Would you extract the whole listing below and retype it exactly?

———

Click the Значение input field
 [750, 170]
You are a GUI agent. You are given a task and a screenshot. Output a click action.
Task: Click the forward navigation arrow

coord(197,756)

———

Output of the exercise.
Click the Значение input field
 [750, 170]
You are a GUI agent. You are given a task and a screenshot. Output a click action.
Task: Click the forward navigation arrow

coord(197,756)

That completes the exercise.